P.S. grazie mille a tutti per l'interesse 

@cloc3 ... il metodo che mi hai postato tu mi sembra molto interessante .... purtroppo però sono ancora alle prime armi e non sono ancora in grado di mettere mano in maniera così invasiva ai file di configurazione ... per questo mi affido a programmi già pronti per l'uso   :Wink: 

Ciao

----------

## cloc3

 *lele_dj wrote:*   

> purtroppo però sono ancora alle prime armi e non sono ancora in grado di mettere mano in maniera così invasiva ai file di configurazione ... per questo mi affido a programmi già pronti per l'uso  
> 
> 

 

nel rispetto della tua libertà di scelta ...

non sono del tutto daccordo con quello che dici.
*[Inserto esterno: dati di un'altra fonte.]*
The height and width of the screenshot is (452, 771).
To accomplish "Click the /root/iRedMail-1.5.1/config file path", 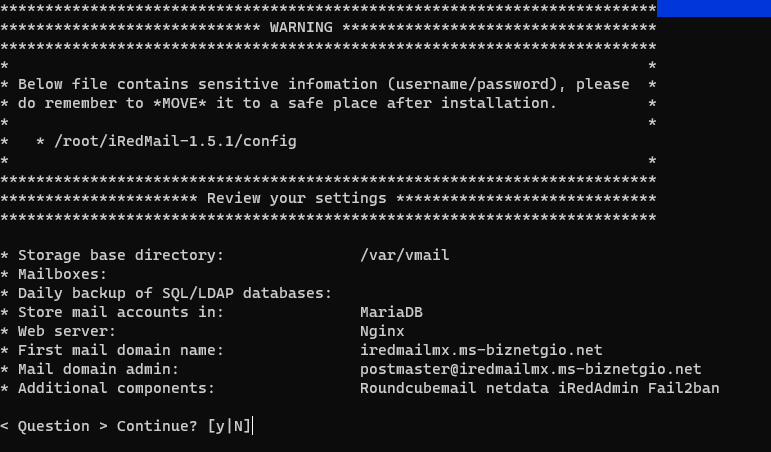I will pos(166,141).
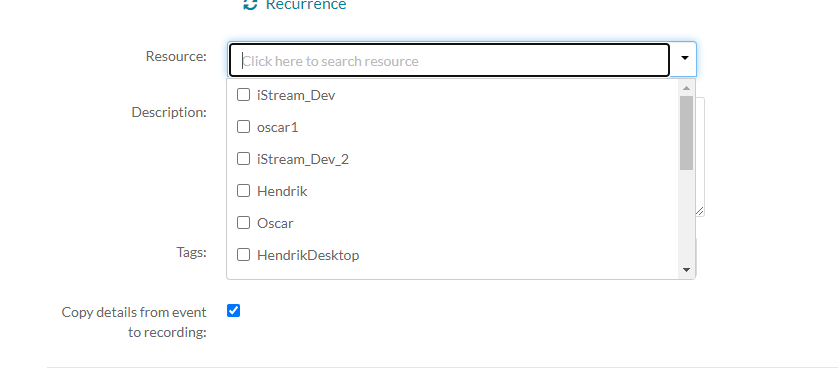Click the resource list scroll-up arrow

pyautogui.click(x=686, y=88)
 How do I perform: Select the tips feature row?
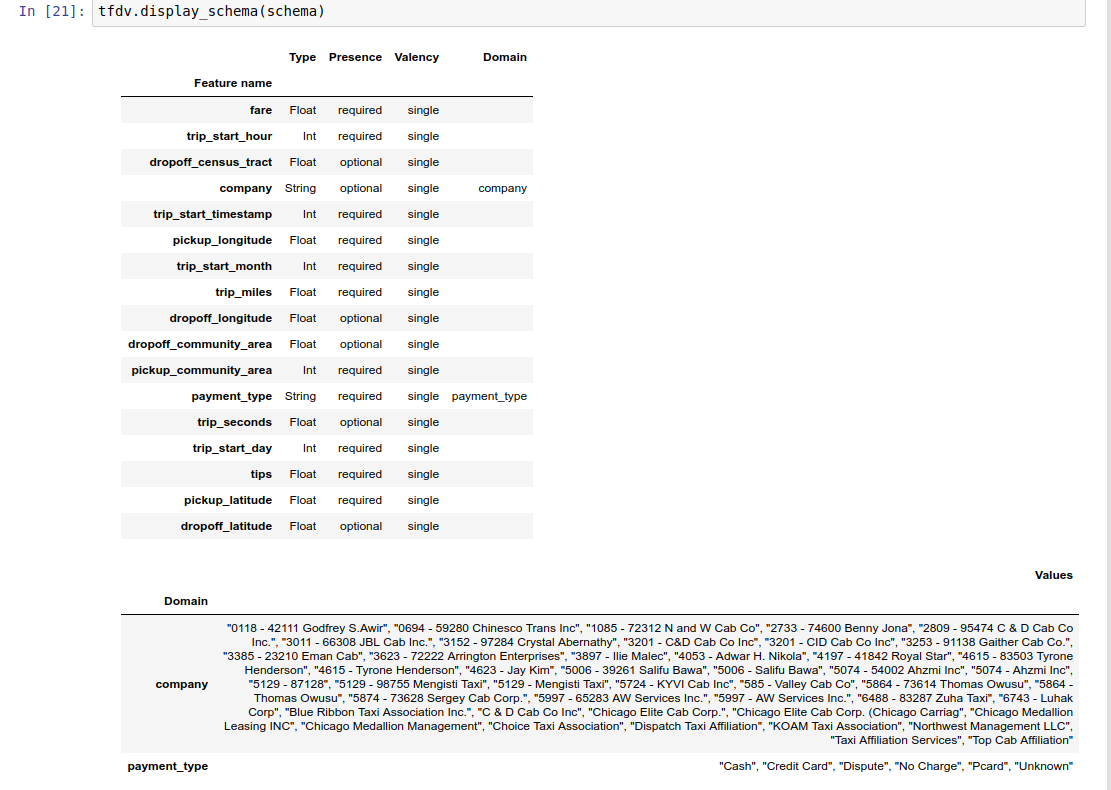tap(326, 474)
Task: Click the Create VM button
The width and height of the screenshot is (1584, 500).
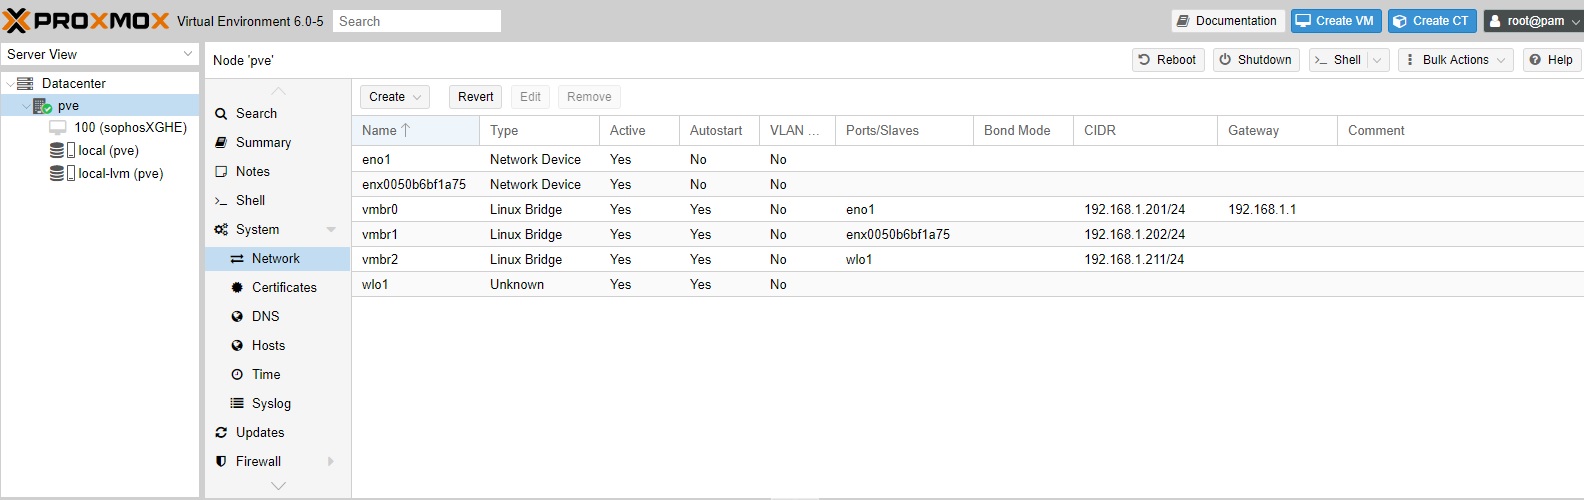Action: pyautogui.click(x=1335, y=21)
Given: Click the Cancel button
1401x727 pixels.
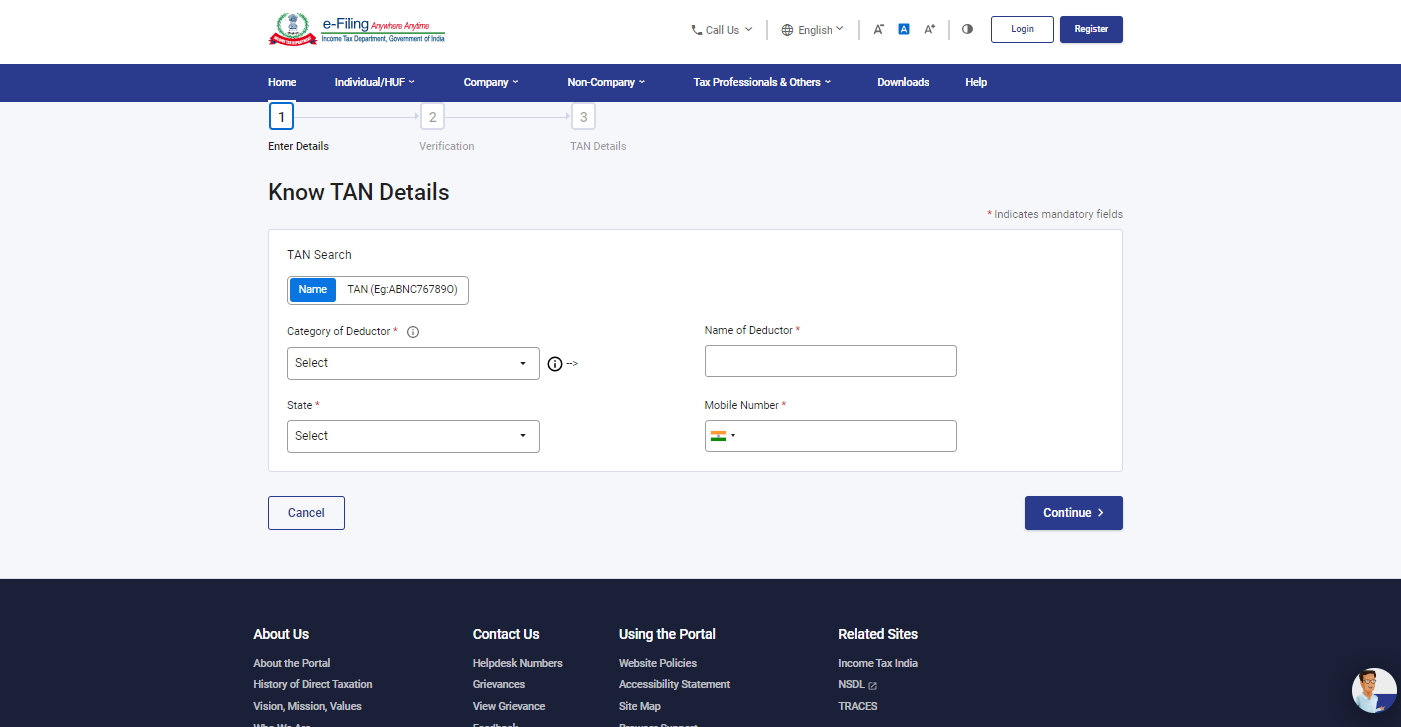Looking at the screenshot, I should (x=306, y=513).
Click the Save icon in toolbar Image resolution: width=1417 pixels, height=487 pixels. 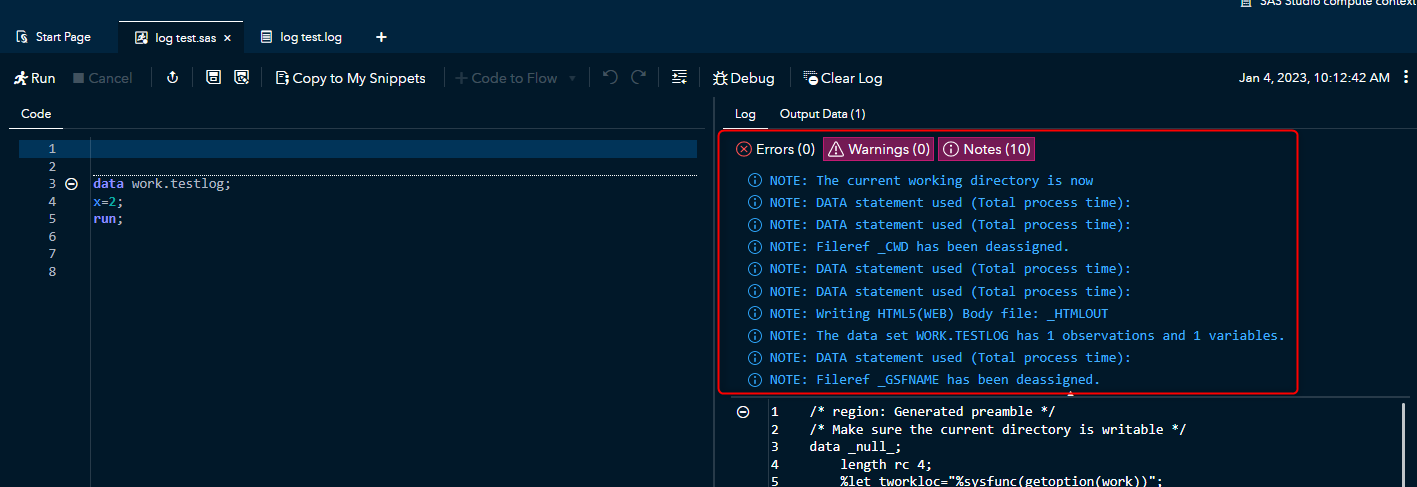pyautogui.click(x=213, y=78)
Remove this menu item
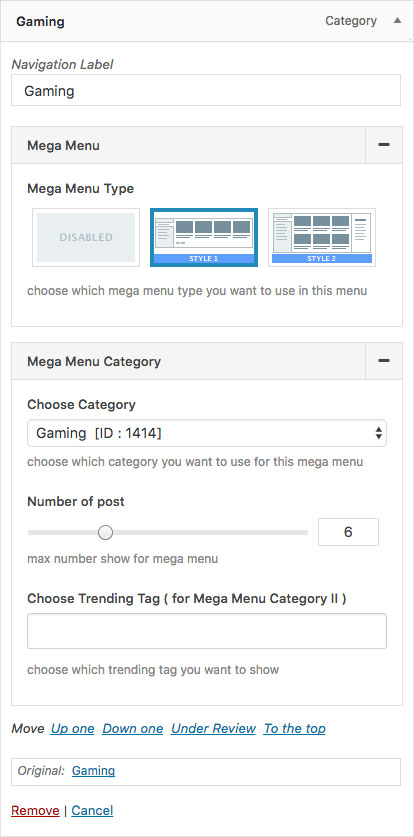The width and height of the screenshot is (414, 837). 35,811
se sei riuscito a ottenere da solo quello che volevi da fcron significa che non sei più alle prime armi.

quindi, sei perfettamente in grado (se lo desideri) anche di seguire il mio consiglio.

ciò che ho scritto non è assolutamente invasivo, ma è un modo corretto di utilizzare openrc.

ls cartella /etc/conf.d, infatti, è uno strumento caratteristico di gentoo (nelle altre distribuzioni sei costretto a mettere mano ai file di /etc/rc.x - e questo sarebbe decisamente invasivo). dunque, segliendo quella strada otterresti lo stesso risultato con degli strumenti forniti di default dalla distro.

l'unica cosa che devi fare (perché vixie-cron non è capace) è imparare la bash che ti serve per emulare le funzionalità di fcron.

ma ti accorgerai presto (se non lo sai già) che una buona lettura di man bash è pane quotidiano per un utente unix ben impostato.

----------